En la Estación Plaza Miserere de la Línea A del subterráneo, sobre el andén que transitan quienes van en dirección a Plaza de Mayo, hay un sencillo y clásico monumento dedicado a la madre que, naturalmente, lleva por nombre "Madre".
Hoy, mientras aguardaba la llegada de la formación, noté que un muchacho down la contemplaba embelesado. Me llamó la atención, entre la marea de gente, su postura. Erguido como si fuera a ponerse en punta de pie alzando la vista hacia las figuras sobre el pedestal. De pronto hizo con su brazo derecho la señal de la cruz, al estilo de un cura que imparte la bendición, y luego apoyó su mano en la rodilla del niño.
Había algo de inspiración sacra en su proceder, pensé que se confundía con alguna imagen religiosa, porque al bajar la frente me recordó aquellos fieles que rezan posando su mano sobre vírgenes y santos.
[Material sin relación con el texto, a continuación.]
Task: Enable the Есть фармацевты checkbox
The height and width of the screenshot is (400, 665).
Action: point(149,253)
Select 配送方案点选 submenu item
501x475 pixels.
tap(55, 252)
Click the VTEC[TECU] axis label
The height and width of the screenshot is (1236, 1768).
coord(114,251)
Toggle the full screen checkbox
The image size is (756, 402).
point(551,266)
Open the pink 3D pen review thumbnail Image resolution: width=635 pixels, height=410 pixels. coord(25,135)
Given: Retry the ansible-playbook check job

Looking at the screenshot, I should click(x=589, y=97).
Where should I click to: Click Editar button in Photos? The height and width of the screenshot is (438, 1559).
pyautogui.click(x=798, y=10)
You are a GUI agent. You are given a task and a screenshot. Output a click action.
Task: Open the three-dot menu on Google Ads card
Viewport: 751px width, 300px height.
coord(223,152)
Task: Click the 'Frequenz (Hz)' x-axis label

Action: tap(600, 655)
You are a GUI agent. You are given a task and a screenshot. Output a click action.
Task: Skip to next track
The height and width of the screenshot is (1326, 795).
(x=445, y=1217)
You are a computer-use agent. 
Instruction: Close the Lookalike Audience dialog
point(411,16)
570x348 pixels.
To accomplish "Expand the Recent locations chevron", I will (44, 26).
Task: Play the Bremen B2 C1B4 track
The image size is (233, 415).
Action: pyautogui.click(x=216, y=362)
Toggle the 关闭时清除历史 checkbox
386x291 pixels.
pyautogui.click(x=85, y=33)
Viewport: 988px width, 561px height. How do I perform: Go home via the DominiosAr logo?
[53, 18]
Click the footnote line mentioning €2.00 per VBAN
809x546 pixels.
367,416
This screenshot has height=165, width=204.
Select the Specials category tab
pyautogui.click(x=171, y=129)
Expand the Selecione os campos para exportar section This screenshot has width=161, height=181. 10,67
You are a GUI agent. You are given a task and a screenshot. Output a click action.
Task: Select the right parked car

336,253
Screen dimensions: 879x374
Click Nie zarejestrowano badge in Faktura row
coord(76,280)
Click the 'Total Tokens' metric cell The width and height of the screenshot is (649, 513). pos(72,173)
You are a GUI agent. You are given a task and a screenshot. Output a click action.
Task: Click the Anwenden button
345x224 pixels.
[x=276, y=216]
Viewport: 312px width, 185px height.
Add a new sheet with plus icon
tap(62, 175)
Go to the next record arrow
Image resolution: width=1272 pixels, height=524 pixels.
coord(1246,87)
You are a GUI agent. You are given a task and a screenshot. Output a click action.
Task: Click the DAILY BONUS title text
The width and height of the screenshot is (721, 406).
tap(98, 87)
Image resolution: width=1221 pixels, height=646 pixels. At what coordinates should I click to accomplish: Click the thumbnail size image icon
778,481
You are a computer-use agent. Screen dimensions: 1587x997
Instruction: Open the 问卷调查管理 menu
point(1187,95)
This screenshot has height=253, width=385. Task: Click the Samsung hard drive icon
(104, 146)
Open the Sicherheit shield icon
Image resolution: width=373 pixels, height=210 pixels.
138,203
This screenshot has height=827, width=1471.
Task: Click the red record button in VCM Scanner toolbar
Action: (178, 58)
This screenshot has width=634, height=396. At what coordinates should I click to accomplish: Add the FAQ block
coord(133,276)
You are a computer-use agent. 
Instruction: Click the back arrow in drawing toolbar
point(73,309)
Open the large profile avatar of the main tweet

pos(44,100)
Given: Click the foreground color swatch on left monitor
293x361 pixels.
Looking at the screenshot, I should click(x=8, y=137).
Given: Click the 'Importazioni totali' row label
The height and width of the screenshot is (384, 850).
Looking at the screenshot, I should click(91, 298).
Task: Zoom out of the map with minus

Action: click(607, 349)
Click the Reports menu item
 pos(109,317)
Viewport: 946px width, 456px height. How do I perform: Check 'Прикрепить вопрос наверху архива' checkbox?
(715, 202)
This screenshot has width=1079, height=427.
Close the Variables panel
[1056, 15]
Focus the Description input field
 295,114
Fluidamente alzó la testa, retiró la mano y se alejó caminando. Pocos pasos más allá le aguardaba su madre, sentada en uno de los bancos. Al llegar junto a ella le acarició el cabello con la mayor ternura imaginable. La luz de la máquina iluminó el túnel y los dos, tomados de la mano, subieron al vagón.
Me quebré, conmovido quizá. Incapaz de dar un paso dejé ir al tren. Al instante, de modo completamente inusual, todo el habitual movimiento humano cesó. Quedé solo. Acaso, hermosa palabra la palabra "acaso", dueño de la estación y el momento. Sentí entonces que aquella máxima de Antoine de Saint-Exupéry no es tan cierta como parece, no siempre lo esencial es invisible a los ojos. Lo vi.
Después lo de siempre, en la calle y en mí.